The company plans to launch an autoinjector in 2027 for use with the subcutaneous (under-the-skin) formulation of efgartigimod (marketed as Vyvgart Hytrulo in the U.S.), with the aim of giving patients more independence and flexibility. Vyvgart Hytrulo is approved for the same MG indication as Vyvgart and for chronic inflammatory demyelinating polyneuropathy (CIDP), another autoimmune disease.

Argenx is also testing empasiprubart, an experimental antibody therapy designed to inhibit C2, a protein of the complement system, a cascade of proteins that work together with the immune system to protect the body. When activated, C2 triggers the complement cascade, leading to inflammation. Empasiprubart is designed to reduce inflammation and tone down the body’s immune response, which can have therapeutic benefits for immune-mediated diseases like MG.

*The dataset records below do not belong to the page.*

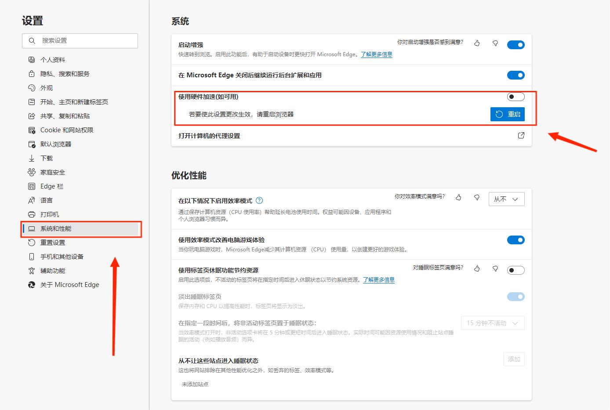The image size is (610, 410).
Task: Give thumbs down feedback on sleeping tabs
Action: (x=495, y=268)
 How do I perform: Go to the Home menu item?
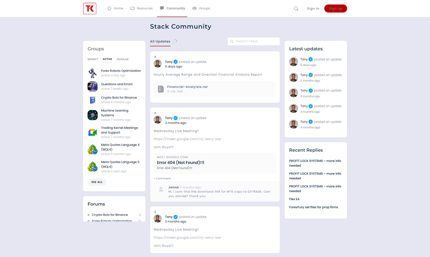pyautogui.click(x=115, y=9)
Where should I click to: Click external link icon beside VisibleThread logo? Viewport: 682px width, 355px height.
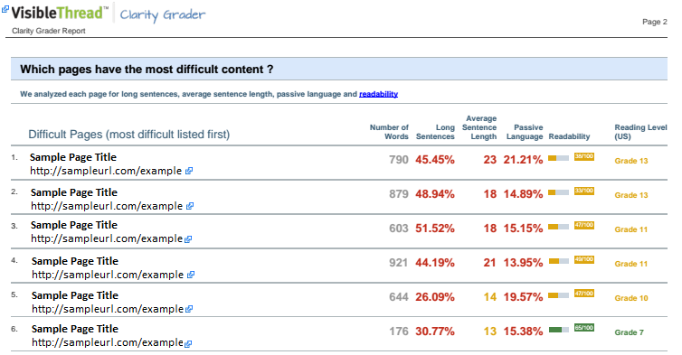click(5, 9)
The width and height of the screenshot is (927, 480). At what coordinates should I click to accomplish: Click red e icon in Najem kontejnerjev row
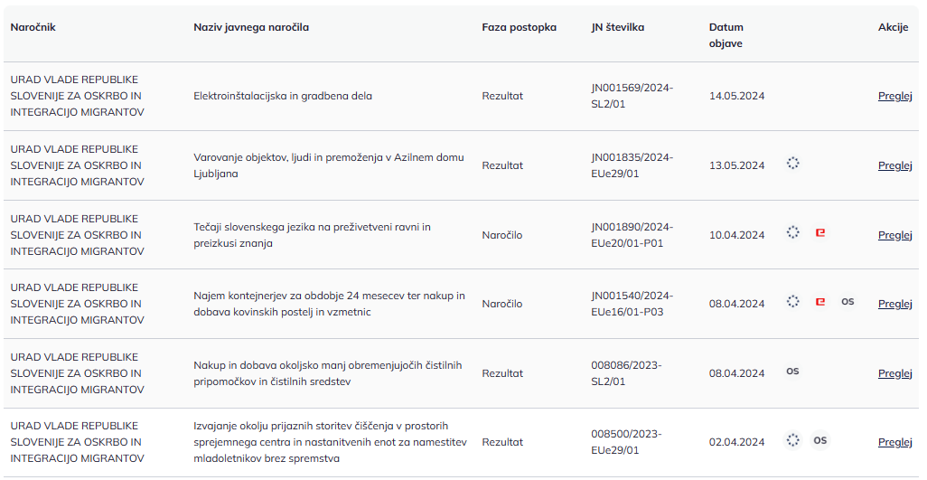pyautogui.click(x=820, y=302)
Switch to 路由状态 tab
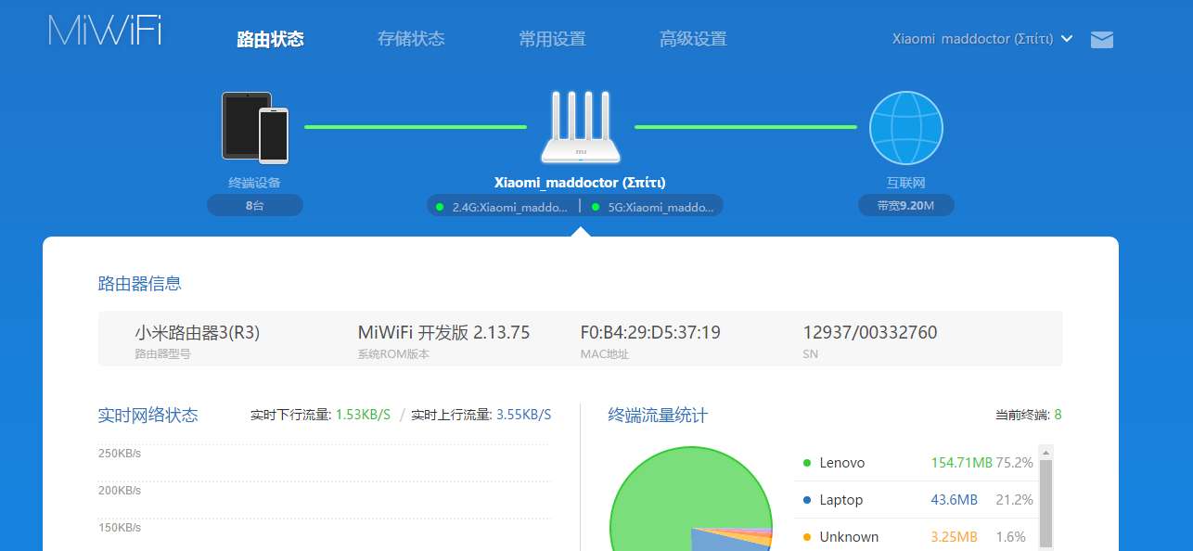This screenshot has width=1193, height=551. (270, 39)
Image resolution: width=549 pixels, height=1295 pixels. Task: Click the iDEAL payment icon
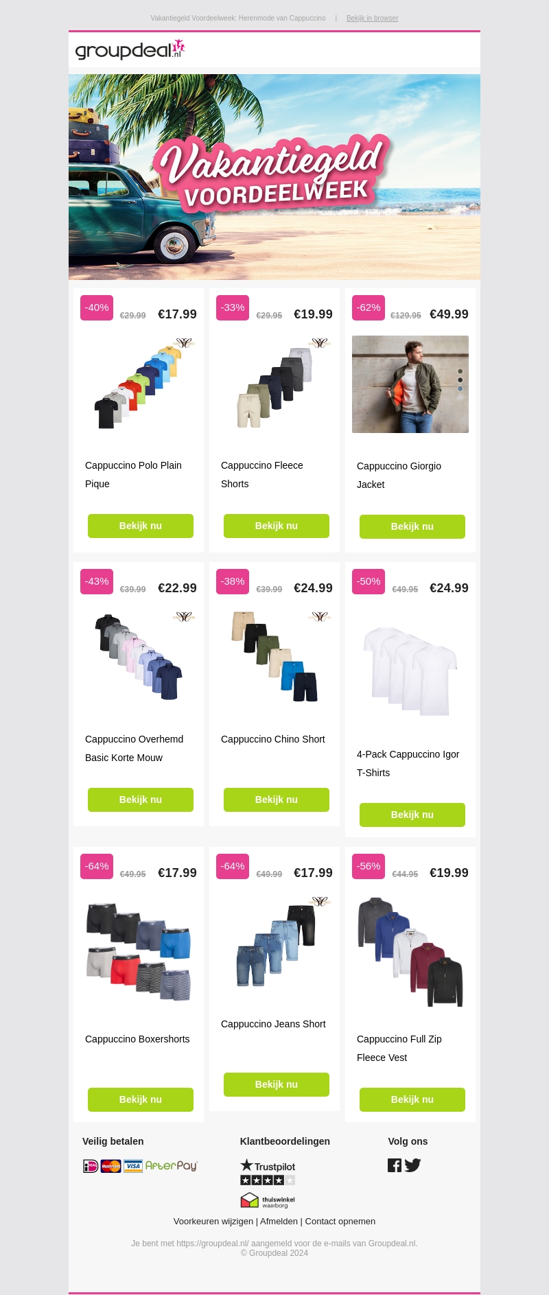coord(91,1166)
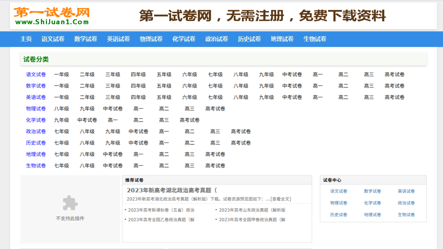443x249 pixels.
Task: Open 中考试卷 in the 地理试卷 row
Action: [112, 154]
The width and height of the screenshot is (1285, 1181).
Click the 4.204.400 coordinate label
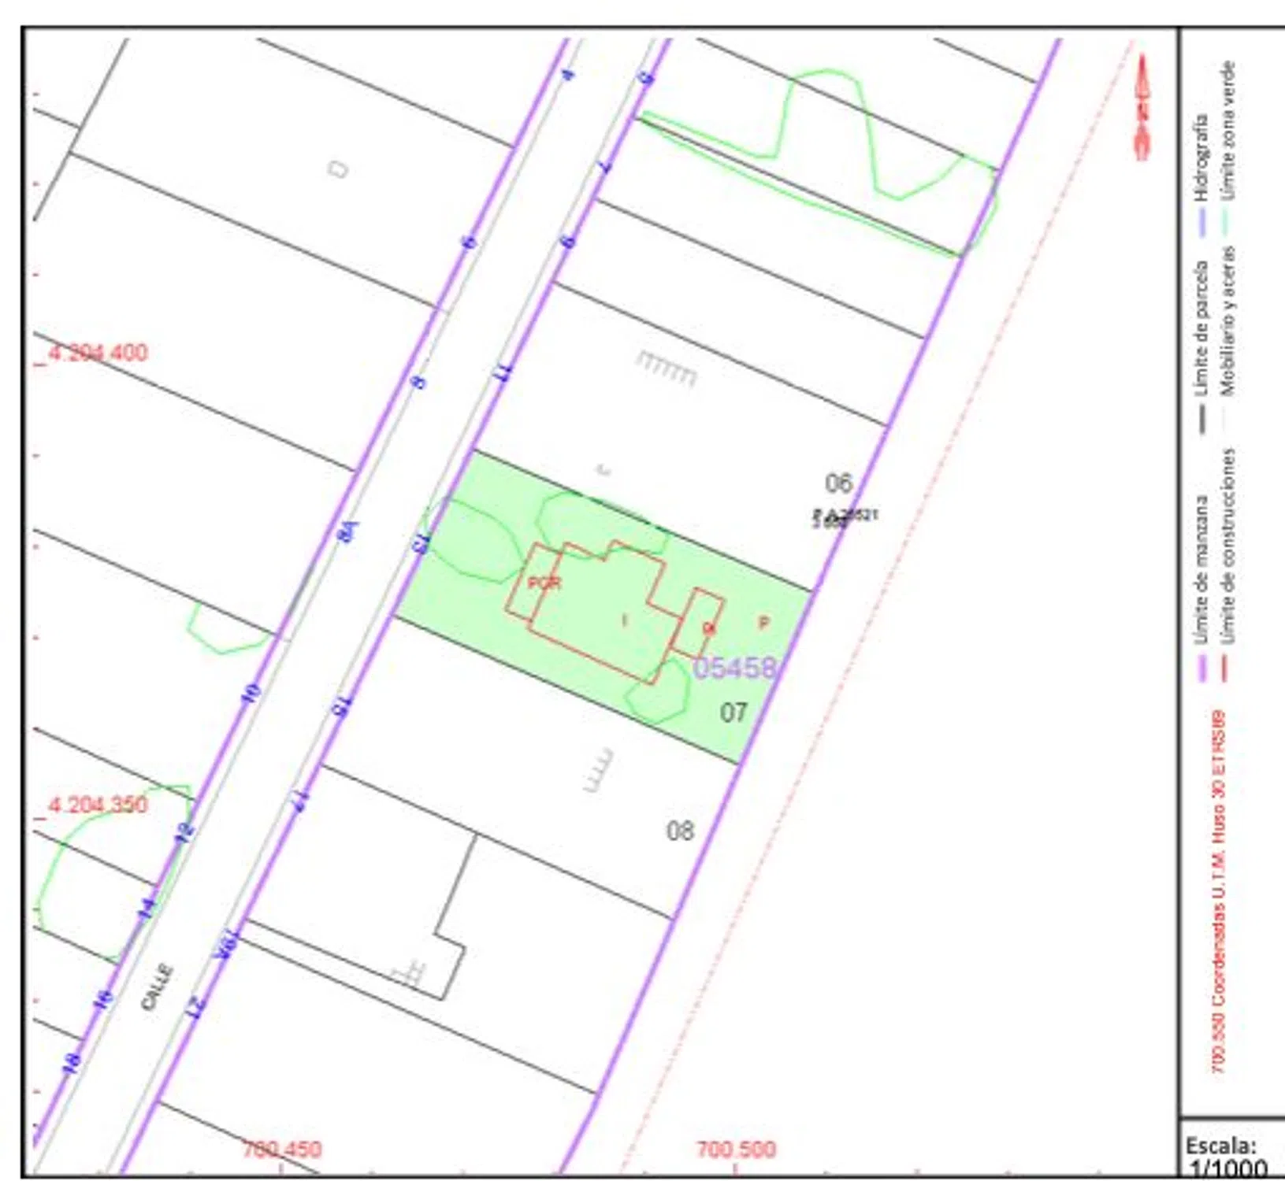tap(98, 352)
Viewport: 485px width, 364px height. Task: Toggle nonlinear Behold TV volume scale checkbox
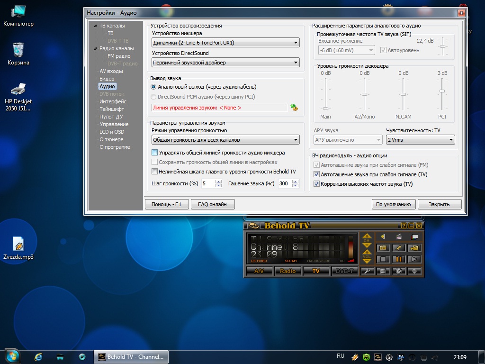[x=154, y=172]
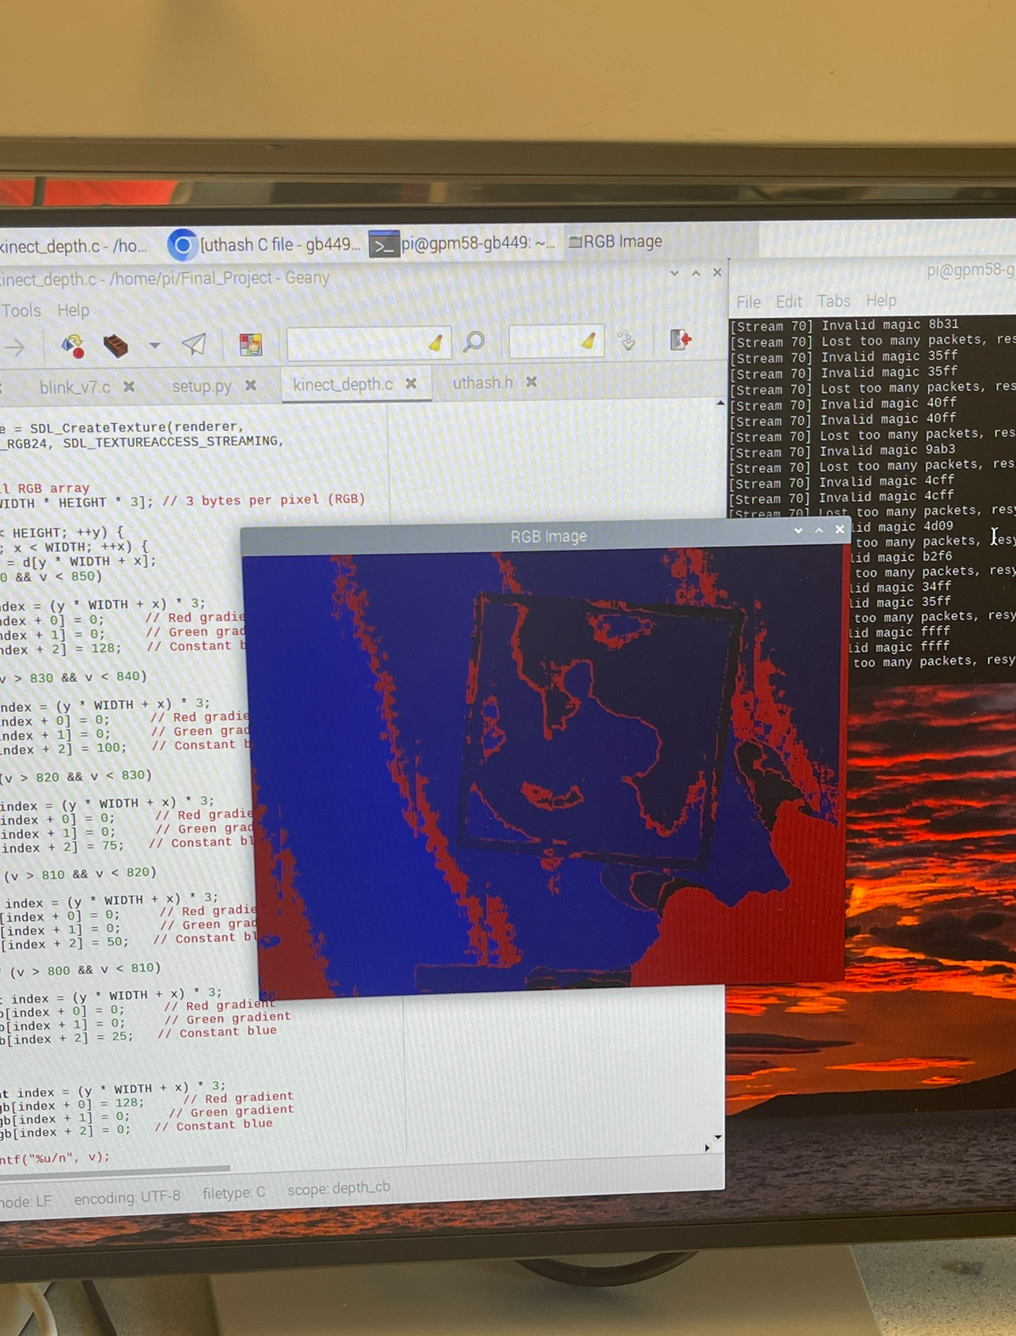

A Phase 2 clinical study, ADAPT FORWARD 1 (NCT07284420), is recruiting up to 70 adults with gMG who test positive for anti-AChR antibodies at three locations in the U.S. Its goal is to test empasiprubart’s safety and effectiveness as an add-on infusion to Vyvgart compared with Vyvgart alone. Patients will first receive Vyvgart in Part A of the study. If eligible, they may receive Vyvgart plus empasiprubart in Part B; if not, they will continue to Part C, in which they will only receive Vyvgart. The study will last up to 54 weeks (just over a year).

The company is also running Phase 3 clinical studies testing empasiprubart in multifocal motor neuropathy and CIDP, two diseases that affect the nerves.

“Looking at the year ahead, we will expand our FcRn franchise and report the first Phase 3 data for our next potential blockbuster medicine, with four registrational readouts across both efgartigimod and empasiprubart,” Van Hauwermeiren said.